* **TEKS BACAAN**
━━━━━━━━━━━━━━━━━━━━━━━━━━━━━━
Mesin pengeram telur terbesar, berkapasitas 140.000 butir untuk memproduksi 120.000 day old chick (DOC) ayam kampung sentul per bulan.
Mesin pengeram telur di PT Warso Unggul di Desa Tangkil, Kecamatan Caringin, Kabupaten Bogor, Jawa Barat, itu berukuran 4 m x 6 m dan tinggi 2 meter. Ketika pintu mesin dibuka, rak-rak berisi ratusan ribu telur berjajar rapi di bagian kiri dan kanan mesin. “Kapasitas mesin pengeraman kami 140.000 telur dan mesin tetas 90.000 butir,” kata Ade Meirizal Zulkarnain, pemimpin Warso Unggul.
━━━━━━━━━━━━━━━━━━━━━━━━━━━━━━
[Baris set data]
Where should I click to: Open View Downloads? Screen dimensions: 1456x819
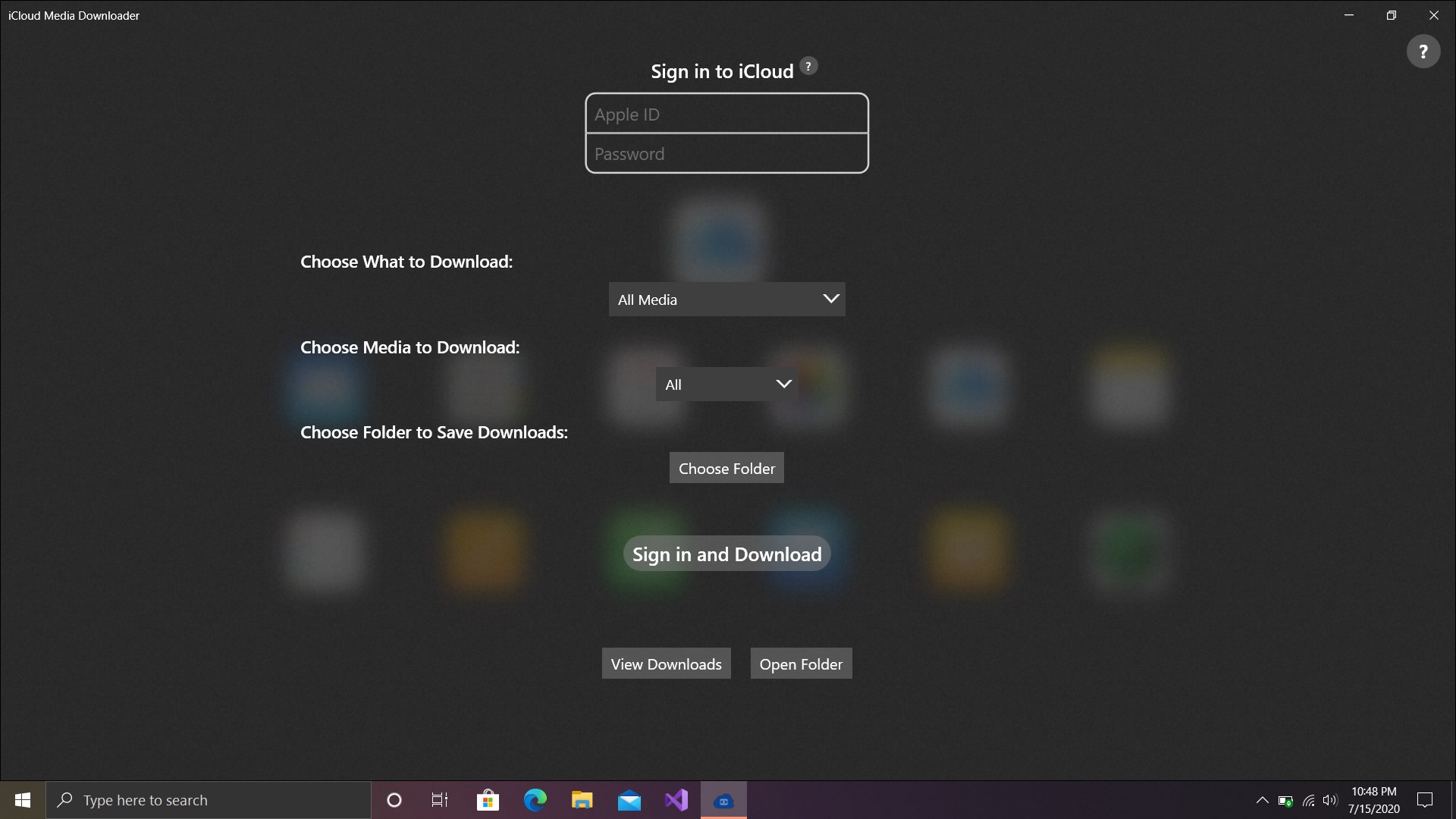(666, 664)
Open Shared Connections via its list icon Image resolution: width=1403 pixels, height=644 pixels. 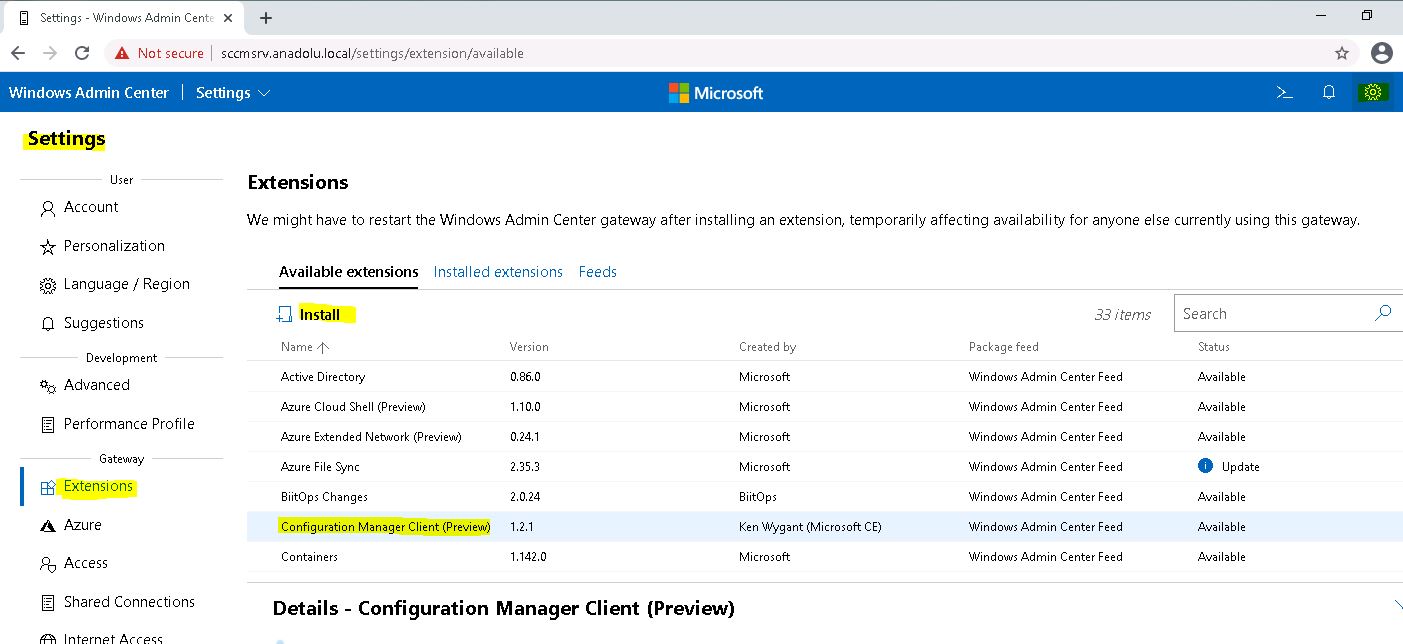[47, 601]
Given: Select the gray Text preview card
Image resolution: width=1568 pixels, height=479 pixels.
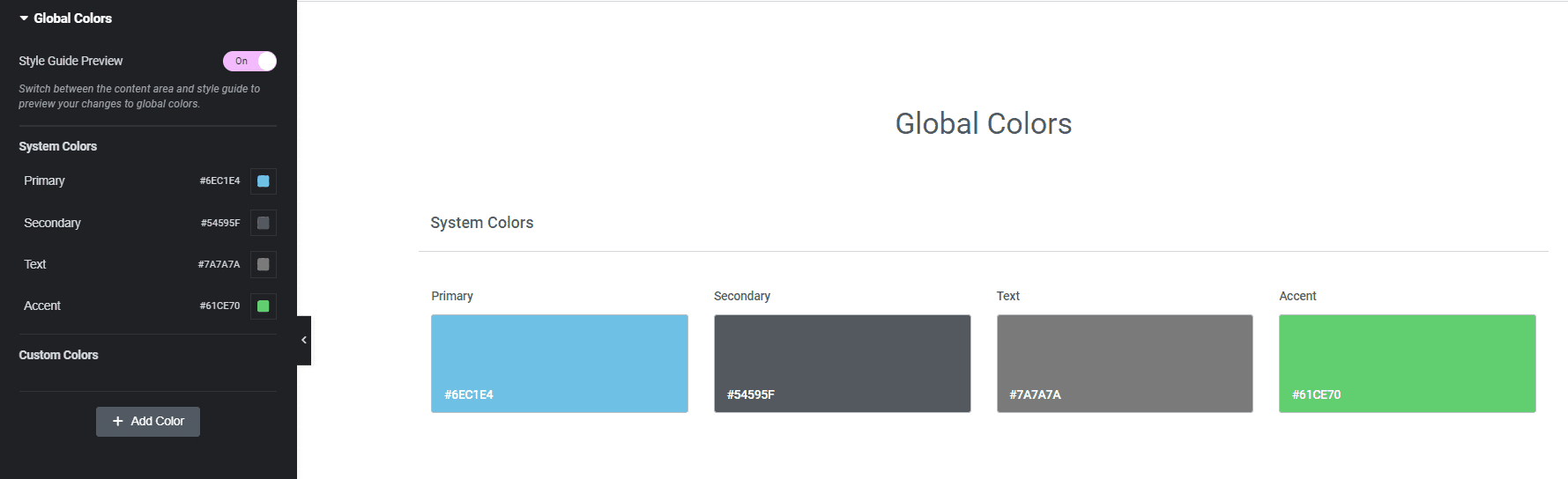Looking at the screenshot, I should click(x=1124, y=363).
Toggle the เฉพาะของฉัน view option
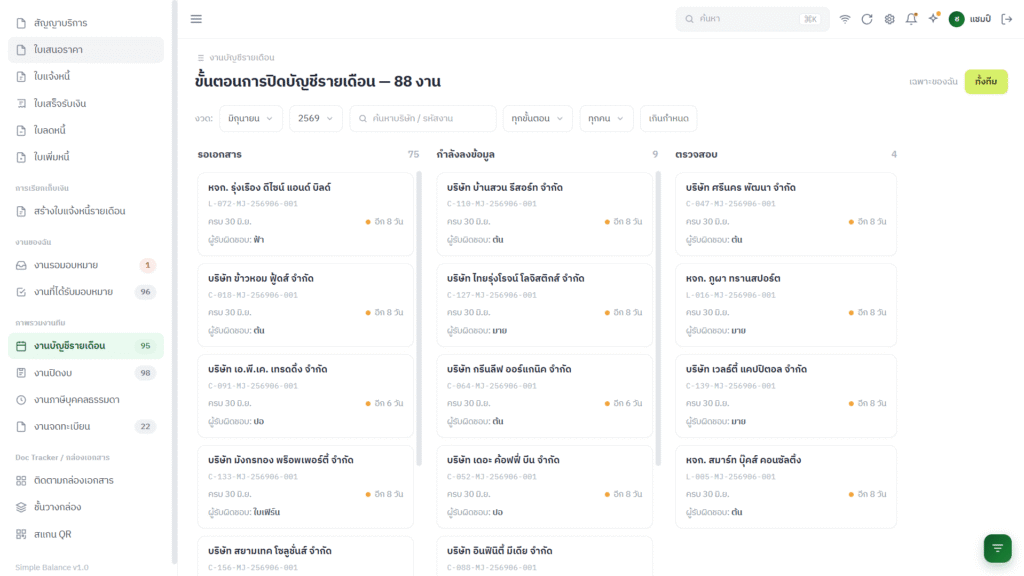This screenshot has height=576, width=1024. tap(933, 82)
━━━━━━━━━━━━━━━━━━━━━━━━━━━━━━
* **YANG DITANYAKAN**
a: Berapa kapasitas mesin tetas di PT Warso Unggul menurut teks tentang mesin pengeram telur?
b: Tentukan apakah setiap pernyataan berikut sesuai dengan teks tentang mesin pengeram telur: (i) Mesin pengeram telur itu berukuran 4 m x 6 m dengan tinggi 2 meter. (ii) PT Warso Unggul terletak di Kabupaten Bandung. (iii) Mesin itu digunakan untuk memproduksi 120.000 DOC ayam kampung sentul per tahun.
c: Teruskan teks tentang mesin pengeram telur mulai dari kalimat terakhirnya.

* **JAWABAN DIBERIKAN**
a: Kapasitas mesin tetasnya 90.000 butir.

b:
(i) Ya, karena tertulis "berukuran 4 m x 6 m dan tinggi 2 meter".
(ii) Tidak, karena tertulis "Kabupaten Bogor, Jawa Barat".
(iii) Tidak, karena tertulis "120.000 day old chick (DOC) ayam kampung sentul per bulan".

c:
Menurut peneliti unggas dari Balai Penelitian Ternak (Balitnak) di Ciawi, Kabupaten Bogor, Dr Ir Sofjan Iskandar, MRur, mesin pengeram dan tetas yang digunakan Warso Unggul merupakan mesin terbesar di tanahair untuk pembibitan ayam kampung. “Biasanya mesin berkapasitas sebesar itu untuk pembibitan ayam ras,” kata Sofjan. Pendapat serupa disampaikan produsen DOC ayam kampung di Sleman, Yogyakarta, Agustinus Dwinugroho. “Mesin berkapasitas 140.000 butir itu tergolong sangat besar. Setahu saya paling besar baru 75.000 butir,” kata produsen DOC sejak 2004 itu. Agustinus memiliki mesin berkapasitas 60.000 butir.
Ayam kampung sentul
Warso Unggul mengembangkan ayam kampung jenis sentul di 10 kandang produksi berukuran 40 m x 6 m dan tinggi 3—4 m. Setiap kandang produksi dihuni sekitar 1.750 indukan betina dan 96 jantan berumur minimal 26 minggu. “Bibit ayam sentul yang kami gunakan murni dari indukan ayam kampung sentul yang kami dapatkan dari Balitnak,” kata Ade.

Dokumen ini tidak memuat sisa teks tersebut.